• _TASK OBJECTIVE_: Below are the records; give again exactly the lines that run from the one with "News (235, 2481)" through the last line.

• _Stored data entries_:

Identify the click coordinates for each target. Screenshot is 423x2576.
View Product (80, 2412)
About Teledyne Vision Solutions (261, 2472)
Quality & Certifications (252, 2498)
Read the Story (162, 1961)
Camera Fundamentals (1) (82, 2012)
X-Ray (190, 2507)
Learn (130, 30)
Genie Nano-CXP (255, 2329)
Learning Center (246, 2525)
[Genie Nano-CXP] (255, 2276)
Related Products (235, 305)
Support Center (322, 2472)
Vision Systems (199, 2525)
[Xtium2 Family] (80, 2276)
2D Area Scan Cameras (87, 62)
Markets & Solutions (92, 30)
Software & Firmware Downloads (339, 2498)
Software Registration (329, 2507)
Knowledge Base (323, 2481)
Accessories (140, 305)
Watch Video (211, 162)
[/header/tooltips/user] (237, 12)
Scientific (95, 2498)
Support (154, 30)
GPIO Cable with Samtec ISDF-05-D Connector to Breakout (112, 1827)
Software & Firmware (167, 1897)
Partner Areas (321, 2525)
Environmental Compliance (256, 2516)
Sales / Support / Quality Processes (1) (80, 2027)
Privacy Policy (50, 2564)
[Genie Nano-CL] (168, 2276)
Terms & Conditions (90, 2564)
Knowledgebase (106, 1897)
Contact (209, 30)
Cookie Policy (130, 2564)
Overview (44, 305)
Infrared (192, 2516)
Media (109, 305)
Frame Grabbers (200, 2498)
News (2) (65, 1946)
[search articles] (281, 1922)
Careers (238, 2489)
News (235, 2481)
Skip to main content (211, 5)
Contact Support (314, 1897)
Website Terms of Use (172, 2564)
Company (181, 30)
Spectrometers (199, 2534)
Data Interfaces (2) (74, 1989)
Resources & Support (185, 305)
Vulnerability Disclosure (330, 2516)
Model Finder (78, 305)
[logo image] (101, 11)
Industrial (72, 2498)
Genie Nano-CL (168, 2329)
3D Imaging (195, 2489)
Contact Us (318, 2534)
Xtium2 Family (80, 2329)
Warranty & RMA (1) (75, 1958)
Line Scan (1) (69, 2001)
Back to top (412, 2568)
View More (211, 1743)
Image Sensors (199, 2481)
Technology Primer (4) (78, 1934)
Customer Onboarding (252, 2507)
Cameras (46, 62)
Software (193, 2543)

• _TASK OUTPUT_:
News (235, 2481)
Skip to main content (211, 5)
Contact Support (314, 1897)
Website Terms of Use (172, 2564)
Company (181, 30)
Spectrometers (199, 2534)
Data Interfaces (2) (74, 1989)
Resources & Support (185, 305)
Vulnerability Disclosure (330, 2516)
Model Finder (78, 305)
[logo image] (101, 11)
Industrial (72, 2498)
Genie Nano-CL (168, 2329)
3D Imaging (195, 2489)
Contact Us (318, 2534)
Xtium2 Family (80, 2329)
Warranty & RMA (1) (75, 1958)
Line Scan (1) (69, 2001)
Back to top (412, 2568)
View More (211, 1743)
Image Sensors (199, 2481)
Technology Primer (4) (78, 1934)
Customer Onboarding (252, 2507)
Cameras (46, 62)
Software (193, 2543)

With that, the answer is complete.